* To be done: In the news report on working mothers, what did Geniene Pernotto accept in exchange for a pay cut when she left her corporate job in New York City?

* Reading text:
CINCINNATI (Reuters) - Maternity leave. Affordable child-care. Flexible work arrangements. When first lady Michelle Obama said she wanted to help working women balance career and family, American moms applauded -- and immediately came up with a wish-list of policy changes.

"I''m so psyched she is bringing this issue to the forefront," said Geniene Pernotto, 43, a marketing director and single mother of one in Youngstown, Ohio.

Pernotto quit her demanding corporate job in New York City in exchange for a pay cut and shorter hours at a nonprofit in northeastern Ohio. But she laments that she had to choose.

"When working for a corporation, if you''re happy to stay at your current level for a few years you get tagged as unambitious or a bad worker," she said of her choice.

It''s a story Obama can relate to. A corporate lawyer and mother of two girls, she abandoned her career to support her husband during his two-year campaign for the presidency and has since said caring for Malia, 10, and Sasha, 7, will be her top priority while her husband is in the White House.

* Recorded information:
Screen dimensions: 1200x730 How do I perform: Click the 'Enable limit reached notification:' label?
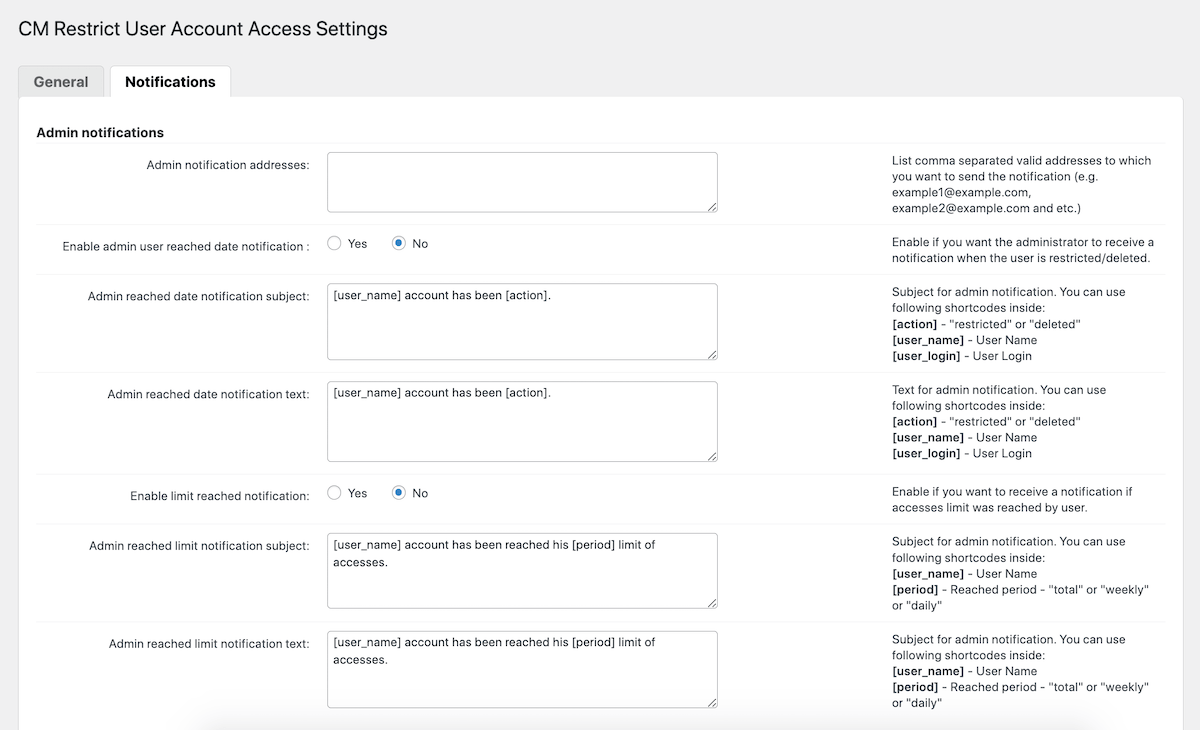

* Complete response: Shorter hours at a nonprofit in northeastern Ohio.